Czekolada wygrała z deficytem

Inwestorzy zaskoczyli ekonomistów i nie przejęli się ogłoszeniem ogromnego deficytu budżetowego Polski na przyszły rok. Rynek skupił  się natomiast na pewnej słodkiej transakcji przejęcia.

Wydawało się, że wczorajsza sesja ze względu na nieobecność amerykańskich inwestorów (Święto Pracy w USA) będzie nudna. Jeśli o samym przebiegu notowań można by tak powiedzieć, to o ostatecznym wyniku już nie. WIG20 zyskał  wczoraj 3,77 proc., a WIG nieco ponad 3 procent. W kręgu zainteresowań były wczoraj banki (BRE, BZ WBK i Pekao) oraz Cersanit, którego walory wzrosły o 6,5 procent.

Rosły także notowania w Europie. Niemiecki DAX zyskał 1,57 proc., a węgierski BUX 2,1 procent. Tym razem to nie dane makro były w centrum uwagi globalnego kapitału, a wydarzenia wokół rynków.

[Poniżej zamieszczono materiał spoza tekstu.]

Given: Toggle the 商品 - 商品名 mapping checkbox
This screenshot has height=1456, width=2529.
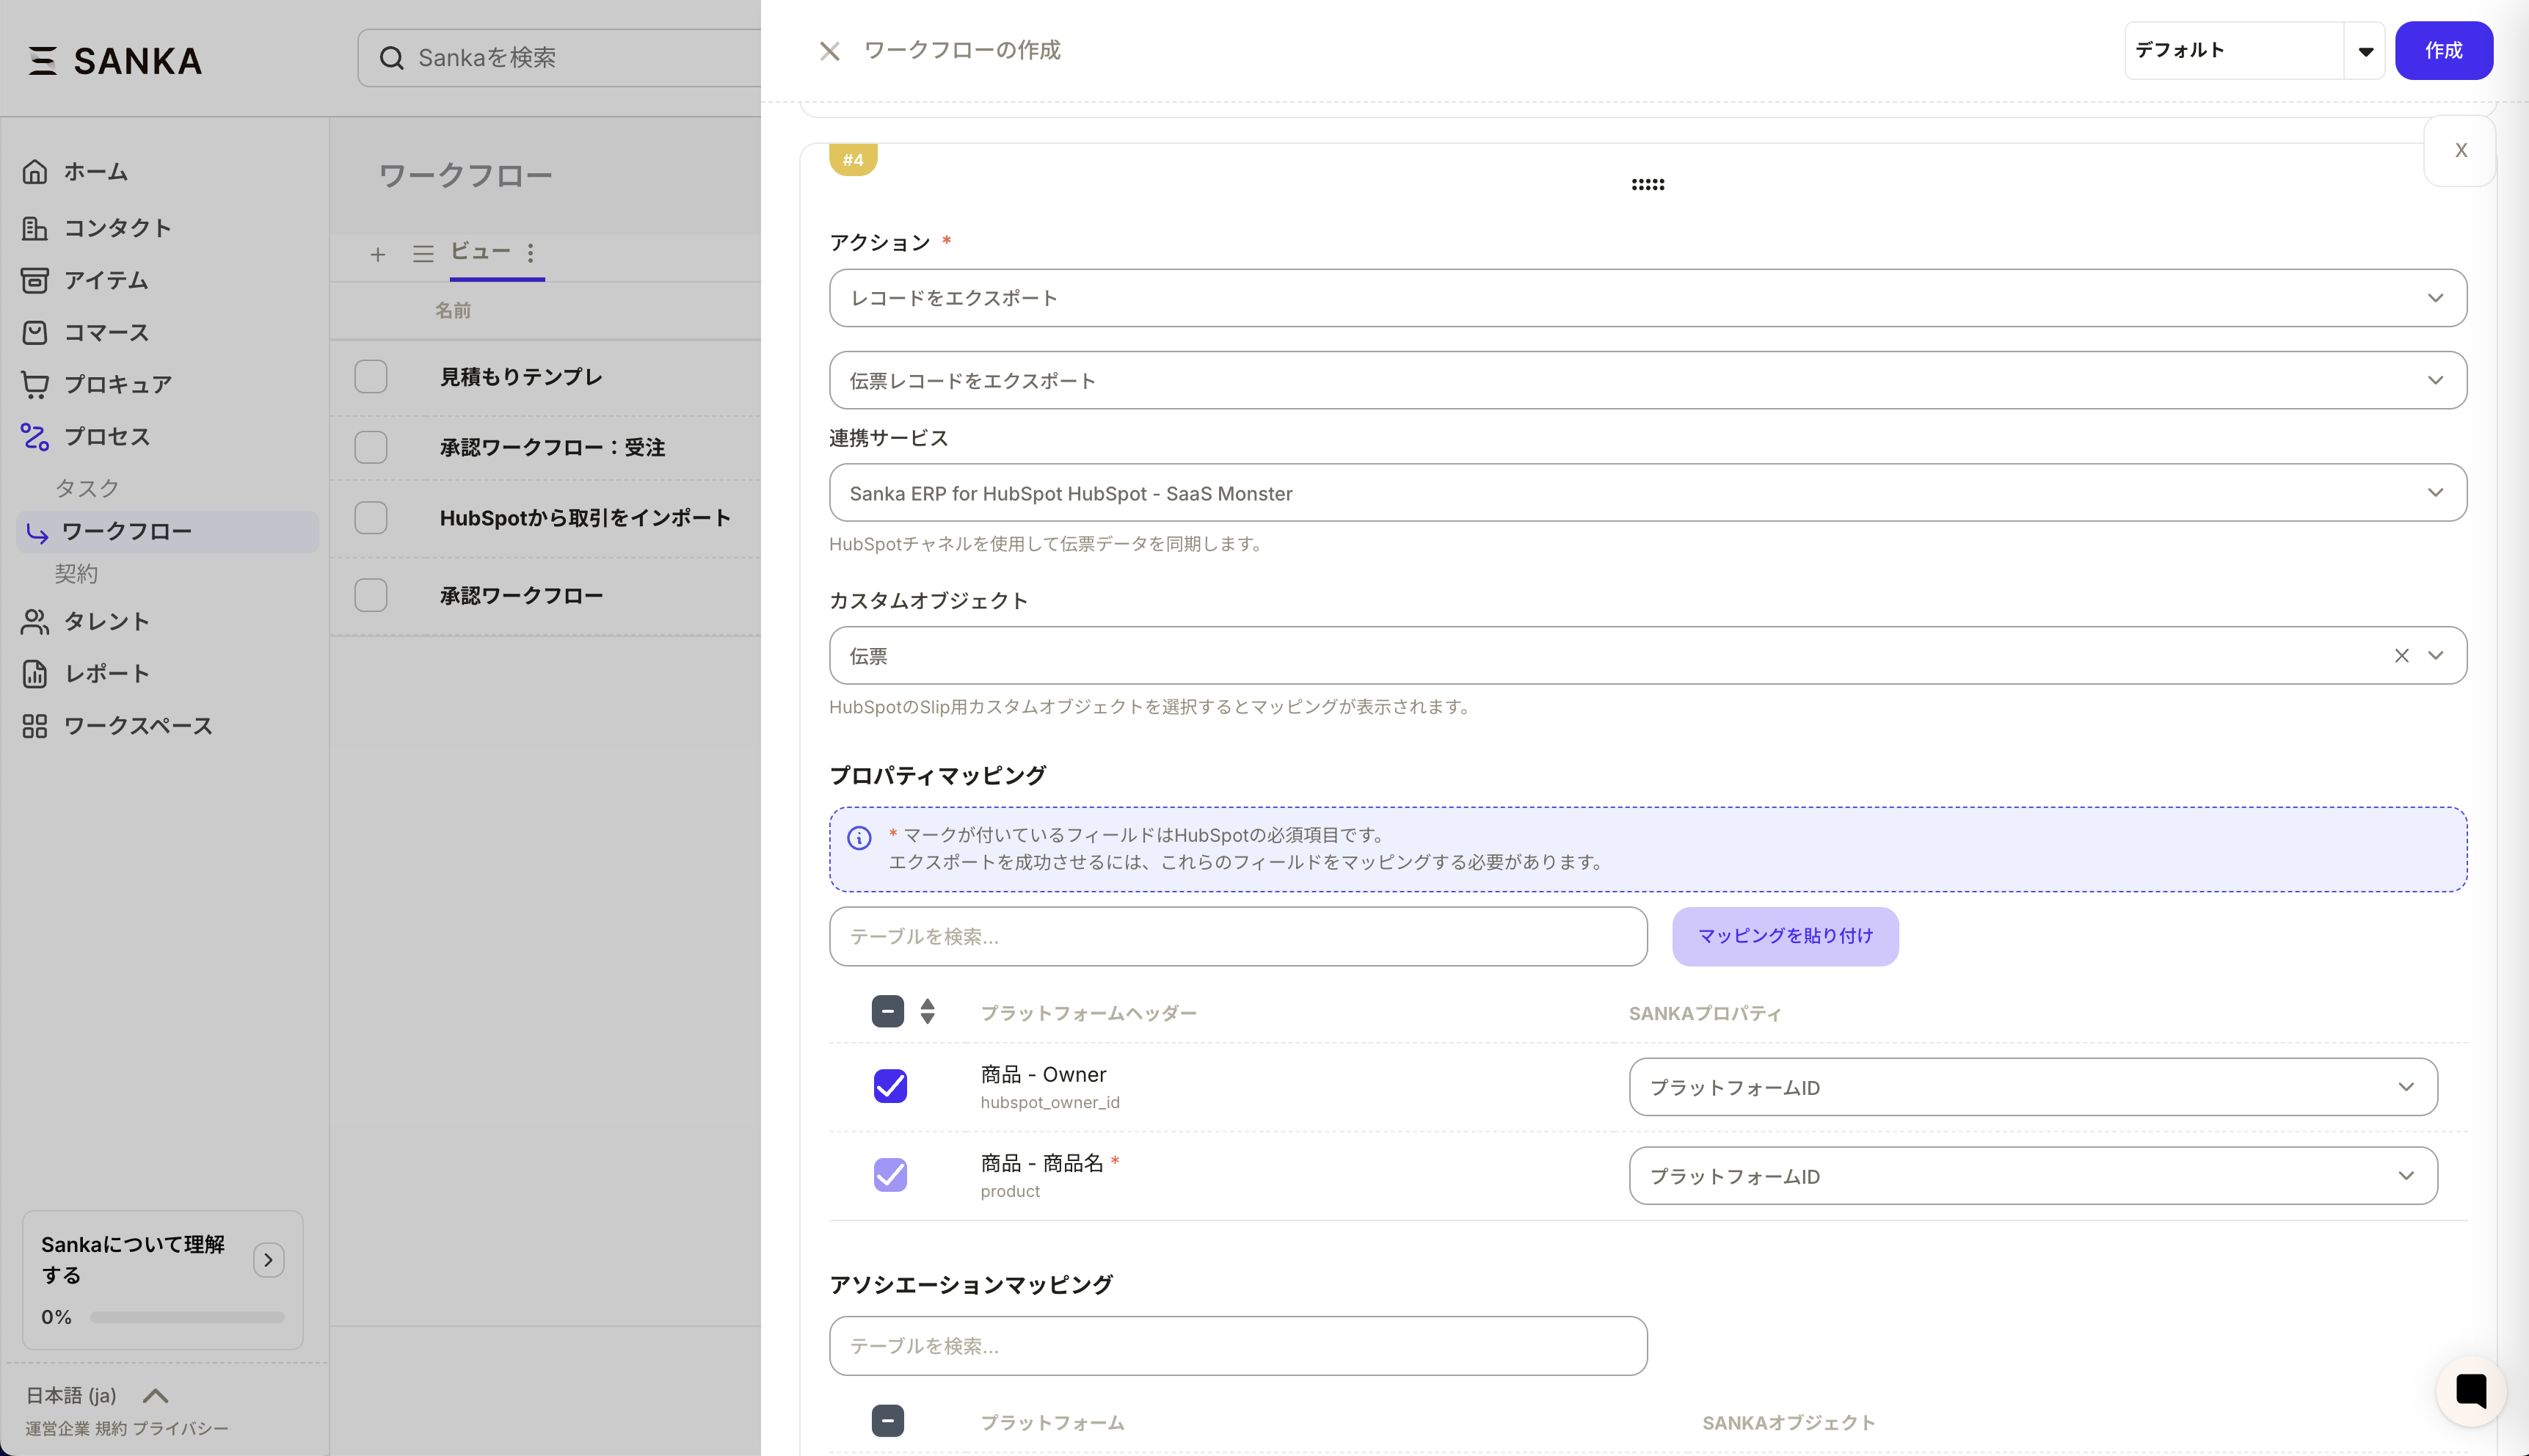Looking at the screenshot, I should (x=890, y=1175).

Po pierwsze pozytywnie przyjęto decyzję  oficjeli państw G-20, którzy debatowali przed szczytem w USA pod koniec września na temat ewentualnego zakończenia wspierania płynności rynków finansowych. Wychodzi na to, że póki co pieniądz nadal będzie pompowany w system. To ucieszyło rynki, które obawiały się, że taka decyzja być może byłaby przedwczesna.

Po drugie – rynki pozytywnie zareagowały na propozycji kupienia Cadbury, producenta słodyczy, przez amerykański koncern Kraft. Kraft zaproponował brytyjskiej spółce 16,7 mld dol. w zamian za przejęcie, ta jednak od razu odmówiła zgody. Co ciekawe – cena za akcję w ofercie Amerykanów była o 40 proc. wyższa niż giełdowa wycena. Kurs szybko nadrobił wczoraj tę lukę.

Ta informacja ma dwie pozytywne cechy: inwestorzy branżowi zaczynają wykorzystywać kryzys do zwiększenia udziałów w rynku, co więcej są skłonni płacić za to o wiele więcej niż obecne wyceny. A to oznacza, że być  może wyceny są jeszcze za niskie.

Tym samym pod nieobecność inwestorów w USA, Europie udało się wczoraj wykonać naprawdę  dobrą robotę. Widać, że rynek wciąż nie jest negatywnie nastawiony do akcji, mimo ubiegłotygodniowych spadków.